◆ Excerpt ◆
○ ○ ○ ○ ○ ○ ○
Jews have called upon the churches to renounce the real or apparent anti-Semitism in New Testament texts (e.g. Matthew 27:25) that are cited to blame all Jews for the crucifixion of Jesus (the charge of Deicide), texts that declare that God’s covenant with biblical Israelites and their Jewish spiritual heirs has been nullified or replaced by God’s covenant with all who believe in Christ (supercessionism), as well as texts that denigrate or appear to denigrate all Jews.
The prize-winning sermons will hold both peoples accountable to biblical and contemporary international standards of justice.
1 See The Bern Perspective on biblical interpretation which declares: “The Bible must not be used to justify oppression” of anyone anywhere.
2 See Kairos Palestine
An example of the message the Hosanna Prize honors: Richard Falk, international law and international relations scholar, has written an essay on the violence of Psalm 21, which he says is not an aberration in the Bible.
○ ○ ○ ○ ○ ○ ○
◆ Requirements ◆
- 1) What name does the excerpt give to the charge that blames all Jews for the crucifixion of Jesus?
- 2) Summarize the excerpt in two sentences.
- 3) Extract the part of the excerpt that begins at the words "2 See Kairos" and stops after "in the Bible.".
None of the rows after this point are needed.
○ ○ ○ ○ ○ ○ ○
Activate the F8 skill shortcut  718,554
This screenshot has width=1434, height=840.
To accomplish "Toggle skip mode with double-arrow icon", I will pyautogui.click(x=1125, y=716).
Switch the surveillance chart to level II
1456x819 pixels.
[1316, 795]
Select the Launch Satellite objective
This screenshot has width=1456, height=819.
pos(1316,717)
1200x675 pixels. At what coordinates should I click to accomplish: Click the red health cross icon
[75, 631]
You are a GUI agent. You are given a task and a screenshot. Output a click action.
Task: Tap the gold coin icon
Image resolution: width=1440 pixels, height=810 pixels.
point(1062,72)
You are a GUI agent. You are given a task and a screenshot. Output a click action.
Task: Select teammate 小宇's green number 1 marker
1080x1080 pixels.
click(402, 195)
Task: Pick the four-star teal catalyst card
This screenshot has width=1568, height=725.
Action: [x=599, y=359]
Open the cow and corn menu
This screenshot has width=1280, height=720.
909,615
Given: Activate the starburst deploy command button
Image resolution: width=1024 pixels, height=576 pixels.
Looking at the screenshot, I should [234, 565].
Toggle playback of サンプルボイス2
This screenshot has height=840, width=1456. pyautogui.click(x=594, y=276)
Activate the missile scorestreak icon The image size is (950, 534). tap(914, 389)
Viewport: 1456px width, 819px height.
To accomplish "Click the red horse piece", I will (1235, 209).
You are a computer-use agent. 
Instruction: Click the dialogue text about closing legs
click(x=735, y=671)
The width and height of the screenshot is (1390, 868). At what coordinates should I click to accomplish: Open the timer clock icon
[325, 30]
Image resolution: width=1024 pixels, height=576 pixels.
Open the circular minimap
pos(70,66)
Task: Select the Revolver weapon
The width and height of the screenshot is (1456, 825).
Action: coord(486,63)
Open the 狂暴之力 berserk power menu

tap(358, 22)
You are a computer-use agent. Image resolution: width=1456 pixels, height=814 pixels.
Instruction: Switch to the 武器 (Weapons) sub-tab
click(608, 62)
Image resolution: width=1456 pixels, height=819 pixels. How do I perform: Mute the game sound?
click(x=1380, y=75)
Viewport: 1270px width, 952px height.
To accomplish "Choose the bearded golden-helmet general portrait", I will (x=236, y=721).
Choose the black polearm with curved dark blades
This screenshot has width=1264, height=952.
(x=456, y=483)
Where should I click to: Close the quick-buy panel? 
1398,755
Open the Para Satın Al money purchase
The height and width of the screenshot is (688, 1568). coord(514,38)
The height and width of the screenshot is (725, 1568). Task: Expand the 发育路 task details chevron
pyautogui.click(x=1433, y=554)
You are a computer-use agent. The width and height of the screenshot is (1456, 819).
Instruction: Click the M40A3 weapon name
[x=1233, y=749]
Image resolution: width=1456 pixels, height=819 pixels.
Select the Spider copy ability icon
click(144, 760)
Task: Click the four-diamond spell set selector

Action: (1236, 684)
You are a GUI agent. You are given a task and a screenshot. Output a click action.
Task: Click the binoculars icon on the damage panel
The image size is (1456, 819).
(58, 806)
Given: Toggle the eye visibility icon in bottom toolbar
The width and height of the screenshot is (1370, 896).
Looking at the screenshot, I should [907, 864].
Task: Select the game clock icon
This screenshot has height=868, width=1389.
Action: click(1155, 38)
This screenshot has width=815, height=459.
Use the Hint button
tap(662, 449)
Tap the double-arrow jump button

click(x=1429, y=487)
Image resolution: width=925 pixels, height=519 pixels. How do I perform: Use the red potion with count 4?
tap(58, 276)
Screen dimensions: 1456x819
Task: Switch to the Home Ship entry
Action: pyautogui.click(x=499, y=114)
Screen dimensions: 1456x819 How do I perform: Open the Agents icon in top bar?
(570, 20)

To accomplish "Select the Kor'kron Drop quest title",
○ ○ ○ ○ ○ ○ ○
◆ Results of the exercise ◆
- 1) Deicide.

- 2) Jews have asked the churches to renounce New Testament texts that are cited to blame all Jews for the crucifixion, that declare God's covenant with the Israelites and their Jewish heirs replaced, or that denigrate all Jews. The prize-winning sermons will hold both peoples accountable to biblical and contemporary international standards of justice, and an essay by Richard Falk on the violence of Psalm 21 serves as an example of the message the Hosanna Prize honors.

- 3)
2 See Kairos Palestine
An example of the message the Hosanna Prize honors: Richard Falk, international law and international relations scholar, has written an essay on the violence of Psalm 21, which he says is not an aberration in the Bible.